[Saved entries]
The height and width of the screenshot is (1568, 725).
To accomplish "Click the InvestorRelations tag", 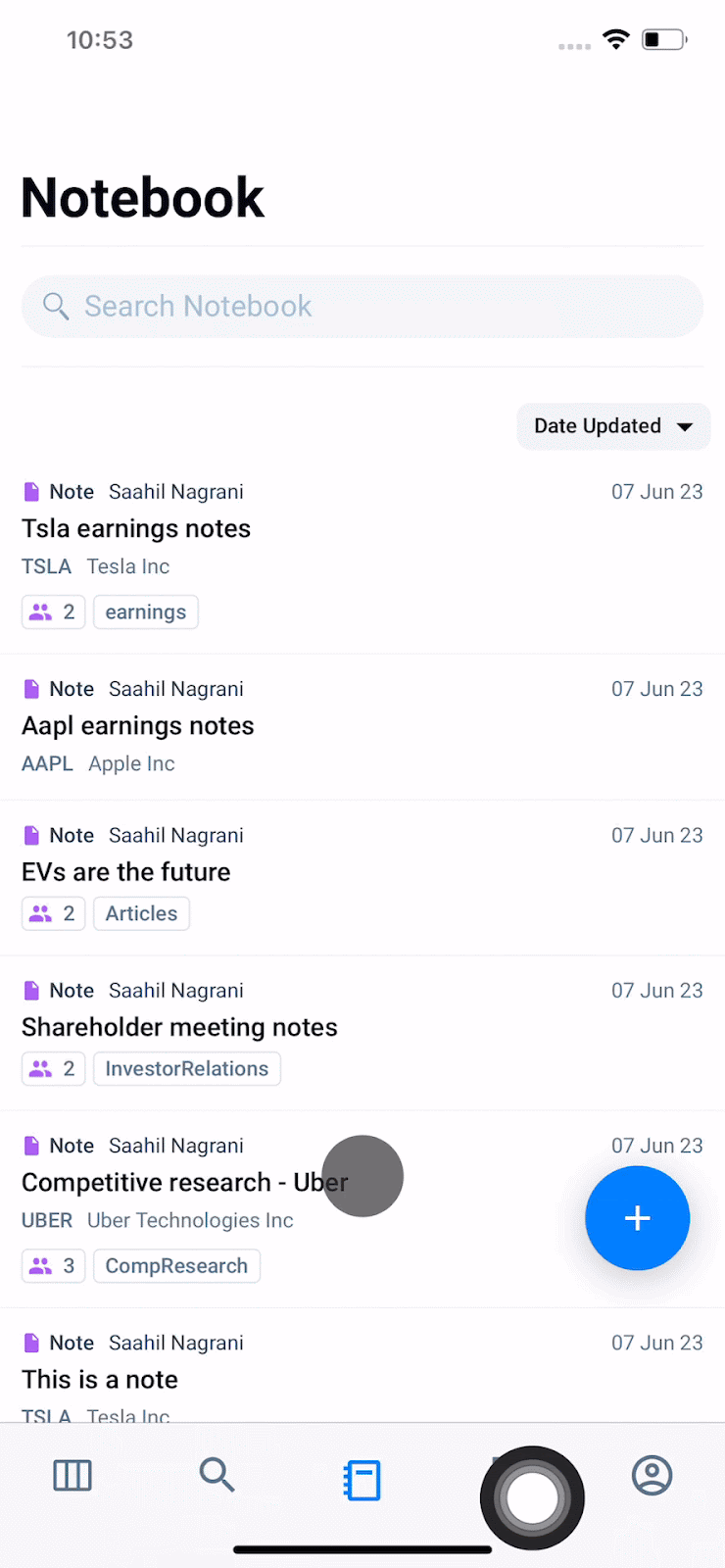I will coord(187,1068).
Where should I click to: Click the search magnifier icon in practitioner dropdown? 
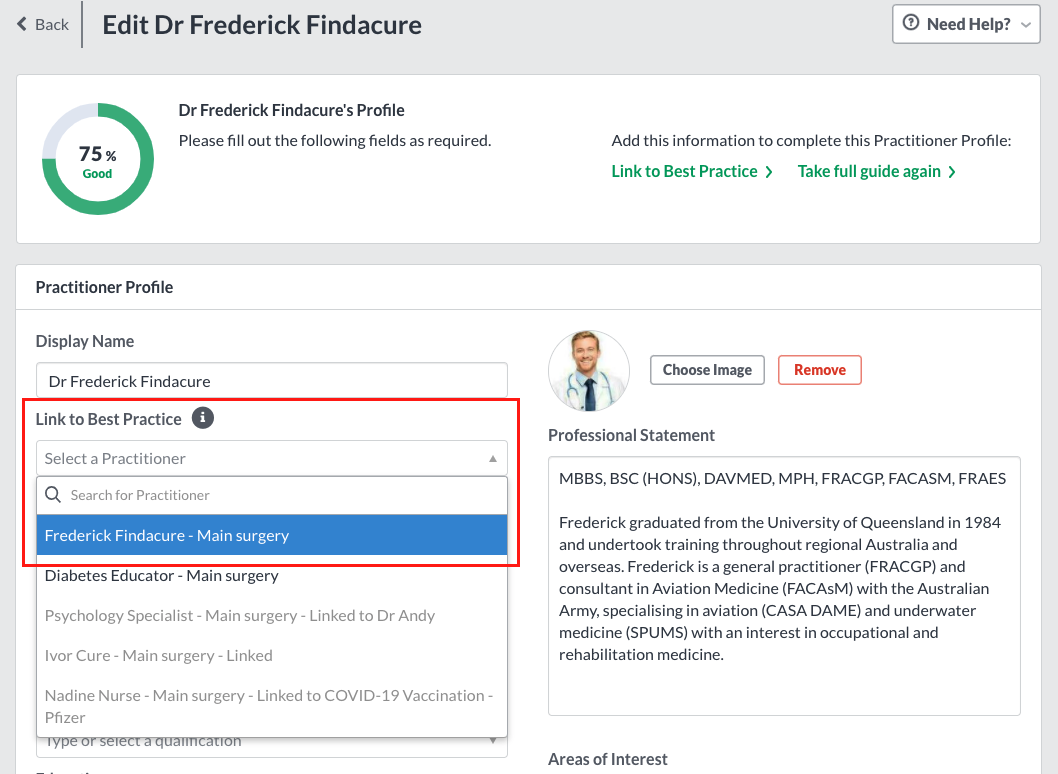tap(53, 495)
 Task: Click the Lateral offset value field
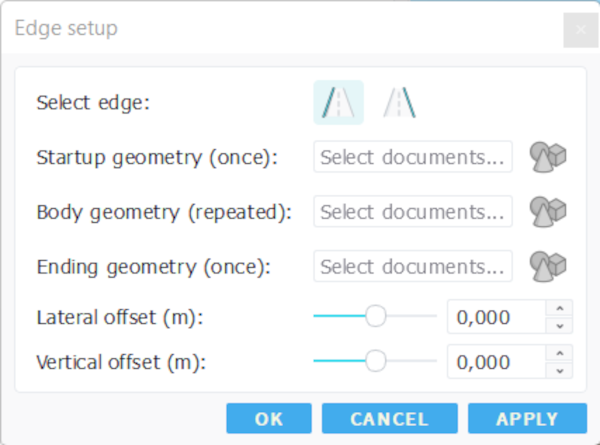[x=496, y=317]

• Aim of the task
Only the lines from the one containing "Where should I" through the end of the records are wanted, set down exactly and without their pictures.

• The answer
Where should I click to: Click the search magnifier icon in practitioner dropdown? 
tap(53, 495)
 Task: Click the Lateral offset value field
[x=496, y=317]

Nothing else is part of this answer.